The first map shown displays the results of the IDW. Here we can see gradual changes from high to low going towards the West. The second map shows us the results of the Kriging method and how the changes are more gradual since it has slight change. When comparing the overall changes, there is more change in the Kriging method than in the IDW method probably because there is more change in the Season to Date map compared to the Normal Precipitation map, thus establishing a greater change when taking the difference between the two. Overall we can see how there tends to be more rain in the eastern part of the county than in the western portion, and there are about equal amounts of rain
going North and South from there. We can also see that there has been less rain this year than average possibly signifying a drought because there are a lot of areas in green. This may, however, change once we reach the wet months closer to the winter. 


Spatial Analysis

This tutorial went through methods of how to work through a research question. In this case, the objective was to find potential wastewater plant sites.
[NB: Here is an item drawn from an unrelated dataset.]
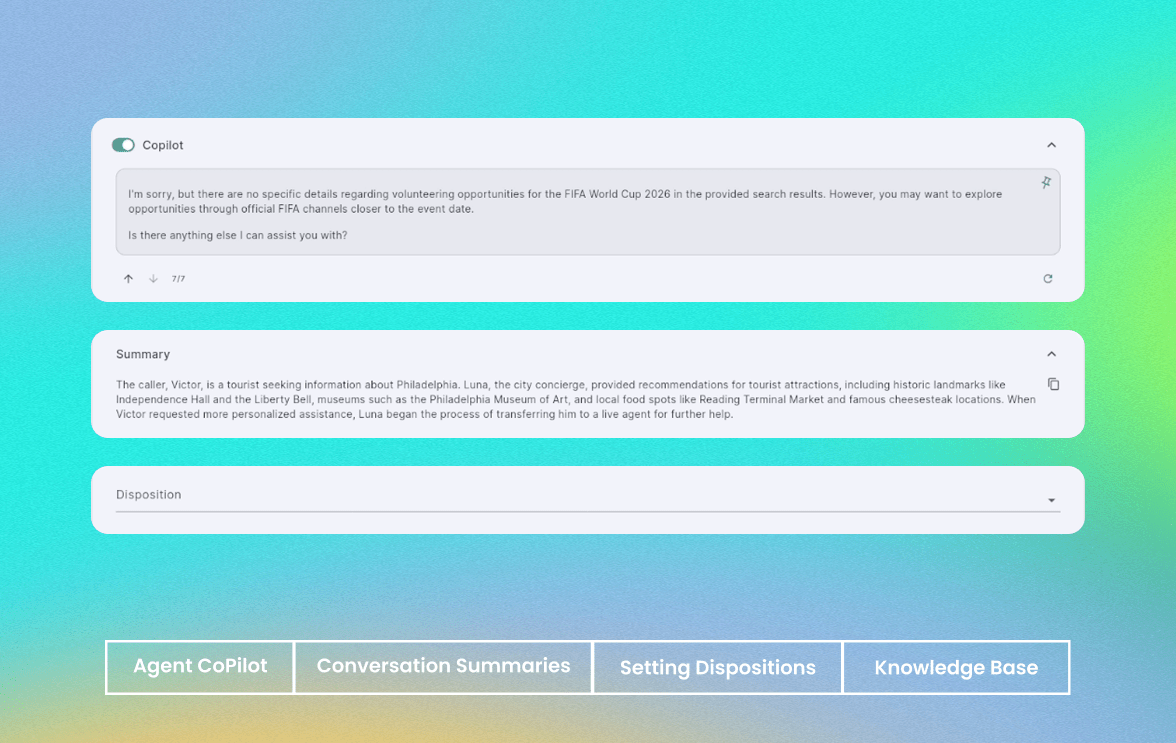The height and width of the screenshot is (743, 1176).
Task: Collapse the Copilot panel with its chevron
Action: pos(1051,145)
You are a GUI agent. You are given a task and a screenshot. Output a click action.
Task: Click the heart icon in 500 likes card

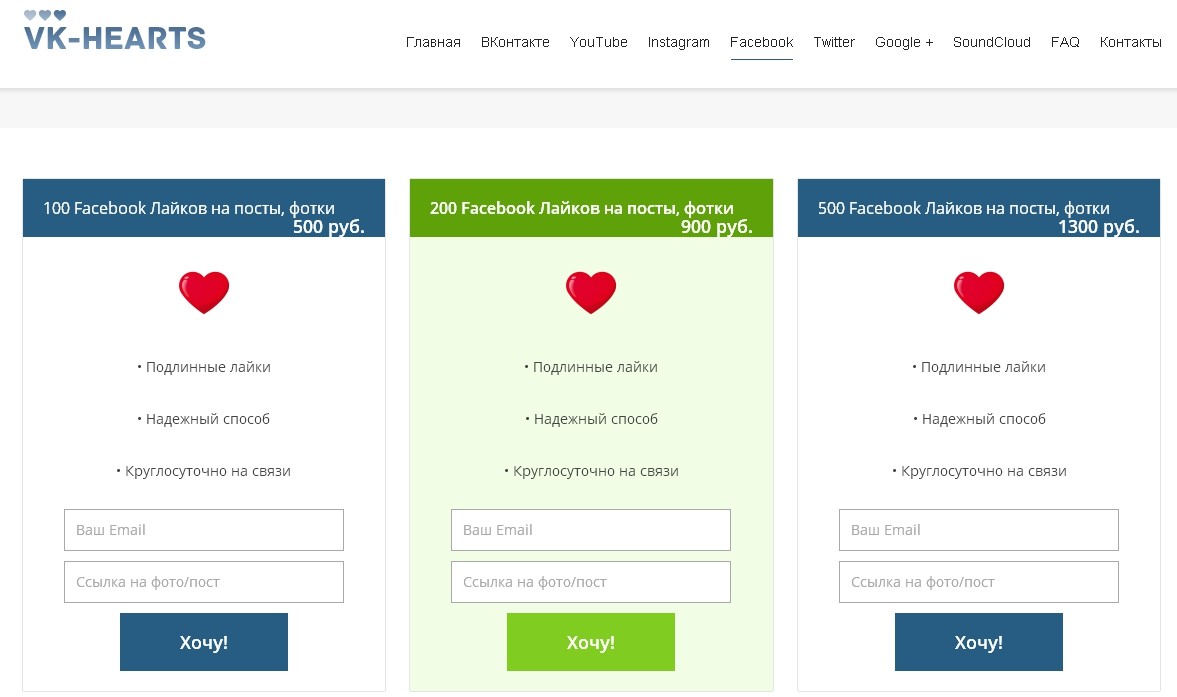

We had to evaluate several characteristics such as elevation and distance to nearby areas to avoid flood problems, etc.

Geocoding



This lab consisted of using our new geocoding skills in a research question. I decided to
research the 25 closest libraries to my elementary, Third Street Elementary School, and
then compare the amount of libraries to the population of children 5-17 in that area. I
first made a spreadsheet of the 25 closest Los Angeles public libraries closest to 201 S.
June St. 90004. I then went through the process of geocoding and overlaying the points
in my map on the streets layer. I noticed that there were a lot more libraries towards the
East but not as many in the West. I then decided to obtain some census information to
see the demographics of the area. I mapped amount of children ages 5-17 per polygon
and discovered that there are more children living in the East than there are living in the
West. Although there are more libraries in the East because there are more children in
the East, the majority of the libraries are in the Northern region, but more children are in
the Southern region. This may have to do partly with the income of the area. Areas
more South tend to be of lower income than those in the North. Geocoding allowed me
to display where each library is located along with labeling each library.

Wednesday, October 17, 2012

Cartography: Natural Disasters


This is a final map of some natural disasters in the US. After obtaining my shapefiles I was able to manipulate the data through the joins and relates feature in Arcmap to better display and understand the statistics. Here we can see that almost every region of the US suffers from some sort of natural disaster whether it is earthquakes and volcanoes or hurricanes and tornadoes.